What you will do —
Lines in which "navigation" appears should be pulled from the data below.

[Items from a dataset]
>>
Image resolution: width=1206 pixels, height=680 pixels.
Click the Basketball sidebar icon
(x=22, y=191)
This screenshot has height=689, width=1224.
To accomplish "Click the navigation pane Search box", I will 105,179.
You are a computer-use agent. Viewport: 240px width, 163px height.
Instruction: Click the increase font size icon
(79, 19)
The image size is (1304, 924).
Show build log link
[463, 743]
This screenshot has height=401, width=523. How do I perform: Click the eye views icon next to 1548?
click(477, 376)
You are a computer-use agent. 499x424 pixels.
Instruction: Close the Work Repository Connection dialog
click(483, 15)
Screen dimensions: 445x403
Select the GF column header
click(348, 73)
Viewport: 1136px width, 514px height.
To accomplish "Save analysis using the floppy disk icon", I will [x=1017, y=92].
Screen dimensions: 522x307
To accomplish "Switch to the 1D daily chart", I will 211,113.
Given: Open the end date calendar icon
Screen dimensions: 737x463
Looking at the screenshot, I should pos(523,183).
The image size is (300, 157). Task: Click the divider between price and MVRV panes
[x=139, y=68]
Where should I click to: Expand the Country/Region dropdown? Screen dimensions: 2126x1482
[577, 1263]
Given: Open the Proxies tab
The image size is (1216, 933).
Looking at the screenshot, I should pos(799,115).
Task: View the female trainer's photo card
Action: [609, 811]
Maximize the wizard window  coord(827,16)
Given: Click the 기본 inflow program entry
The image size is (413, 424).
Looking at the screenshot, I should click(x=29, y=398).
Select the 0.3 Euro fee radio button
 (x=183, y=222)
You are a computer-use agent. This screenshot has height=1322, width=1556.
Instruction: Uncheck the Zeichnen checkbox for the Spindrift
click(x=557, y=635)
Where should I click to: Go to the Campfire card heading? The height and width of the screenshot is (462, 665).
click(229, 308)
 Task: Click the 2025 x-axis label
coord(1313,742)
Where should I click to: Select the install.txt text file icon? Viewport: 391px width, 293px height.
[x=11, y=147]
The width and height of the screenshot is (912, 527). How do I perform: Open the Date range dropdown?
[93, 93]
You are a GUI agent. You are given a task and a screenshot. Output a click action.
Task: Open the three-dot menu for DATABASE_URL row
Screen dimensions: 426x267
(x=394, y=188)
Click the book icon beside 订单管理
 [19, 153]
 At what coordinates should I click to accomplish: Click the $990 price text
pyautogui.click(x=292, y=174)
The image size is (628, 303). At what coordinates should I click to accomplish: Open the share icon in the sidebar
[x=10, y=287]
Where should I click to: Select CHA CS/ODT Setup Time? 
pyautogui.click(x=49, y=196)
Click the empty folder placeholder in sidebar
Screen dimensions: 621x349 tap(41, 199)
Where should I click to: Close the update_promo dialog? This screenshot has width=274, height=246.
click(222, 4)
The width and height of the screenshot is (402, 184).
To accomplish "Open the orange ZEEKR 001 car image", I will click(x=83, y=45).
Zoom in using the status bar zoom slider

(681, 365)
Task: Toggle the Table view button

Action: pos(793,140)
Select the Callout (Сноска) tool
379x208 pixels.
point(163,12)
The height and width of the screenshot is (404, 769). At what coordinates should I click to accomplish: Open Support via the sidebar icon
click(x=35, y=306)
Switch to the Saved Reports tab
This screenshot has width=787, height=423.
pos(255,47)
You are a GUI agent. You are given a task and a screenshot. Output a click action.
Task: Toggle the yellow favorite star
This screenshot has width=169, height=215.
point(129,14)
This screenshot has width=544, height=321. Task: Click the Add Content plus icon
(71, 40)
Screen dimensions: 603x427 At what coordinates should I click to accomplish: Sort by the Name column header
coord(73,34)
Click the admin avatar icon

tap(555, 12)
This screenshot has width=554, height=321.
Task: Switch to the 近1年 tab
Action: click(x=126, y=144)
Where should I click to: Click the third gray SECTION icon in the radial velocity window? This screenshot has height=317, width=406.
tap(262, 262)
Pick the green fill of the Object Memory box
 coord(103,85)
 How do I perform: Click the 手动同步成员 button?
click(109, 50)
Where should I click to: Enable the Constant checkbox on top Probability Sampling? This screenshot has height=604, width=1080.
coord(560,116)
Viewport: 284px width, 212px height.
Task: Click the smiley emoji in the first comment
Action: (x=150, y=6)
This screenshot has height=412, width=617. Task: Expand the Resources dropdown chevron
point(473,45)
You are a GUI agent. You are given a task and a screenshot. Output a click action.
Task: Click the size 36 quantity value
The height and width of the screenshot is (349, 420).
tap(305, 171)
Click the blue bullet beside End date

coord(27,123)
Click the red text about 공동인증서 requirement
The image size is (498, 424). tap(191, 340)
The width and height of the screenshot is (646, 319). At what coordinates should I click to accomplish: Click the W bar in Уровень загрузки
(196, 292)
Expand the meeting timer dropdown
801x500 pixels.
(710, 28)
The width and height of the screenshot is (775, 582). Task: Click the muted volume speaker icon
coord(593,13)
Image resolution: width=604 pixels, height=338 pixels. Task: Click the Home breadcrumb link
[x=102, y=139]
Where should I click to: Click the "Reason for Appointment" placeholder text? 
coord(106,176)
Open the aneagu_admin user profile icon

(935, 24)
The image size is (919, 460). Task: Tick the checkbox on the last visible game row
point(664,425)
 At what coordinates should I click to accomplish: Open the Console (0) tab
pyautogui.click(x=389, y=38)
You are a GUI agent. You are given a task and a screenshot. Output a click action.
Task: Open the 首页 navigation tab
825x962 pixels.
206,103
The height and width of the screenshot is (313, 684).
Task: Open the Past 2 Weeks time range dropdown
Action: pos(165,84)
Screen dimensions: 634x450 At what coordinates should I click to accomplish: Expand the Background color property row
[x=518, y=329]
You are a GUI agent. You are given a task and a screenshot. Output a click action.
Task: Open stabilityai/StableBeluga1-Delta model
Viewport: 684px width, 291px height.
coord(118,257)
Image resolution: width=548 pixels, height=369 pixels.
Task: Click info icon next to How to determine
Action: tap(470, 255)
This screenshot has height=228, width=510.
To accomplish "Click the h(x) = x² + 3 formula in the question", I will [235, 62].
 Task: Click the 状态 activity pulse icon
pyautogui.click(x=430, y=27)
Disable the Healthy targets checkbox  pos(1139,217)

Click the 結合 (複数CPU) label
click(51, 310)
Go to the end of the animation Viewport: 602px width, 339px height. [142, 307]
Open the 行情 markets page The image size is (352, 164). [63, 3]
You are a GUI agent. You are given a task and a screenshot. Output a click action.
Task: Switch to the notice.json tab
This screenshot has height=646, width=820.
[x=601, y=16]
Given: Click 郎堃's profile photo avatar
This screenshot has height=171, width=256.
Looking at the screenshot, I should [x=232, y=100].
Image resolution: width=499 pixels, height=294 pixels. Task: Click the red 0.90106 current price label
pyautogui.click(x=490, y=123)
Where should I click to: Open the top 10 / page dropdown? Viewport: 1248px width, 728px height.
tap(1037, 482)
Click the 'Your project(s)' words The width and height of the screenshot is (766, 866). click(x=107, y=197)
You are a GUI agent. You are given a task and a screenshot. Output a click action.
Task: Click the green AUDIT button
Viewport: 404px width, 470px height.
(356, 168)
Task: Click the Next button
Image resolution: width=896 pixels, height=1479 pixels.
<<
Finished task —
To accomplish "Click the navigation pane Search box", I will 105,179.
Task: Open the 首页 navigation tab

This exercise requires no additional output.